SELECTION:
AWS global network infrastructure (reInvent 2019)

Network Aspects

  • Security
  • Availability
  • Scalability
  • Performance
  • Global Reach

Nitro Network Architecture

  • Nitro controller offloads in hardware lot of network features
    • ACL, Security Groups, VPC Peering, etc..
  • Gives consistent network performance
  • VPC encryption - hardware accelerated encryption

Building a scalable data center

  • Networking building blocks
    • Make it easy to scale in right-sized segments
    • Strong isolation boundaries
    • Large amounts of network capacity
  • Networking technology
    • Routes
      • Single-chip routers
        • Constrained failure domain
        • Fixed port types
        • Many devices to manage
        • Simpler forwarding architecture
    • Connectivity
      • Host Rack Networking
        • Partition placement groups
          • Ensures that all of instances in a partition group do not share any of underlying hardware with a resource in another partition group
        • Spread placement groups
          • Guarantee that each instance on the placement group is placed on distinct rack, with each rack having its own network and power source
    • Control plane
      • Using Single-chip-based platforms over large chassis-based platforms

Network Pattern

  • Core cell
    • Provides external network connectivity
  • Spine cell
    • Interconnects placement groups
  • Access cell
    • Provides connectivity for underlying host rack based on the require number of uplinks
  • Host rack

Availability Zones

  • Failure isolation from other AZs
  • Directly connects to other AZs
  • One or more data centers
  • Low-latency & close proximity
  • Scalability

Transit Centers

  • Provide internet and inter-region (backbone) connectivity
  • All AZs are connected redundantly
  • Located in facilities with dense internet connection

Physical Network Encryption

  • Any link outside of AWS physical control, including between AWS data centers, and across AWS backbone is protected
  • All traffic between AWS Regions (except China) is carried on the AWS backbone
  • Most links protected with MACSEC or optical encryption using AES-256
  • Small number of short-distance links use laser monitoring

AWS global network backbone

  • AWS Direct Connect
  • Internet Connectivity
  • AWS Global Accelerator
  • Region to Region communication
  • AWS CloudFront to AWS services

Benefits of having global backbone

  • Security
    • Traffic traverses AWS infrastructure rather than the internet
  • Availability
    • Controlling scaling and redundancy
    • Traffic operates over Amazon-controlled infrastructure
  • Reliable Performance
    • Controlling specific paths customer traffic traverses
  • Connecting close to customers
    • Avoid internet hot spots or sub-optimal external connectivity

Building a global backbone network

  • Latency Matters
    • Optimal in normalized situations
    • Minimize additional latency during path failures
  • 100G the new normal for backbone links
  • Similar design patterns and operations to the data centers
  • Extreme auditing of fiber paths
    • End-to-end latency
    • Path hazards
    • Repair expectations
  • Path diversity
    • Understanding shared risk link groups (SRLGs)

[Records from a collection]
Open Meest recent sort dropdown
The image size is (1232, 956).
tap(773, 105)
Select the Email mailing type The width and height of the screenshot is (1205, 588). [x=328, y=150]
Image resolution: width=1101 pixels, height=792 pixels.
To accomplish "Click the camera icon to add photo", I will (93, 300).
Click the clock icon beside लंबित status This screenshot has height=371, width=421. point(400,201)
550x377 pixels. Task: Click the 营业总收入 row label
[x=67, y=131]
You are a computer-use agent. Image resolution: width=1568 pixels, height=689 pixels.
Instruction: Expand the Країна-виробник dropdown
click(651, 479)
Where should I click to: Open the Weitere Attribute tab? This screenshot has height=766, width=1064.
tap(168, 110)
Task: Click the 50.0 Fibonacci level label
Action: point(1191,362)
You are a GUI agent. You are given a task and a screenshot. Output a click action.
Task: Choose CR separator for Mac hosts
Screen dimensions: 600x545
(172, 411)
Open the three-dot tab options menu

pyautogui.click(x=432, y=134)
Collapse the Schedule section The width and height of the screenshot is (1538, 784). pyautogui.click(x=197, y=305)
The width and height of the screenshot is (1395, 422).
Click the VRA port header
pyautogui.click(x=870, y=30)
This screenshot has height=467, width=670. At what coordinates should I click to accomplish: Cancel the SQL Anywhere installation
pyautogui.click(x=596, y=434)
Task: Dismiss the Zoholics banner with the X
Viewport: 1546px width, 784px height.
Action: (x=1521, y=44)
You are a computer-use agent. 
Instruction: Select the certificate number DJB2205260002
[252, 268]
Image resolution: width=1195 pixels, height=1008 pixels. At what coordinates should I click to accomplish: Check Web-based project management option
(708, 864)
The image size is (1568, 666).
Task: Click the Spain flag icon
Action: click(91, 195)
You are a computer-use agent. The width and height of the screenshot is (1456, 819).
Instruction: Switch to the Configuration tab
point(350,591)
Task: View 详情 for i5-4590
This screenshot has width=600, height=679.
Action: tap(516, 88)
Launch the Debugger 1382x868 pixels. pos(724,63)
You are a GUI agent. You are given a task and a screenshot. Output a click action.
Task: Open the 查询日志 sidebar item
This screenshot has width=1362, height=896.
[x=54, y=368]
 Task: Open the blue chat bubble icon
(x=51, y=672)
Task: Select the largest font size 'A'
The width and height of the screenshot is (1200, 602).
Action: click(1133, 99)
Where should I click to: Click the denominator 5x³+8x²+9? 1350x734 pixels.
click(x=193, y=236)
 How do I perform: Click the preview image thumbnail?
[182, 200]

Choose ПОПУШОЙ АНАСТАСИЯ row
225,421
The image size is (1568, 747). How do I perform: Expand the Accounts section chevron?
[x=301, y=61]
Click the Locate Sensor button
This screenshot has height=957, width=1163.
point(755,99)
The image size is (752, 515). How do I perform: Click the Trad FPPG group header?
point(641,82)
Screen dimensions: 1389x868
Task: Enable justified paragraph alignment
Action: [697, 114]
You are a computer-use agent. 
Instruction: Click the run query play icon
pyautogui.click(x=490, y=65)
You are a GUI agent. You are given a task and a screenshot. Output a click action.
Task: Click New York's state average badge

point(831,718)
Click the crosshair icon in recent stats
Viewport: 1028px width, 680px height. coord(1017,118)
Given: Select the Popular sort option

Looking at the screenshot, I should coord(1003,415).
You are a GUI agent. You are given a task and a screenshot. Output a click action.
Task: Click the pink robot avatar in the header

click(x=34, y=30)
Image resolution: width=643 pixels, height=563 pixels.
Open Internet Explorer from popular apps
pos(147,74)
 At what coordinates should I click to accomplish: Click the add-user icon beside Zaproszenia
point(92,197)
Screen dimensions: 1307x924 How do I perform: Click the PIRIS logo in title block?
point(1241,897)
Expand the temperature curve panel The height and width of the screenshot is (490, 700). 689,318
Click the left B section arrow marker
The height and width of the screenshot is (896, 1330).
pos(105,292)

WHAT TO DO:
Answer these questions from the notes on AWS global network infrastructure:
(a) What two methods protect most links under "Physical Network Encryption"?
(b) What connectivity do Transit Centers provide?
(c) What link speed is called the new normal for backbone links?

ANSWER TO THIS PROBLEM:
(a) MACSEC or optical encryption using AES-256
(b) Internet and inter-region (backbone) connectivity
(c) 100G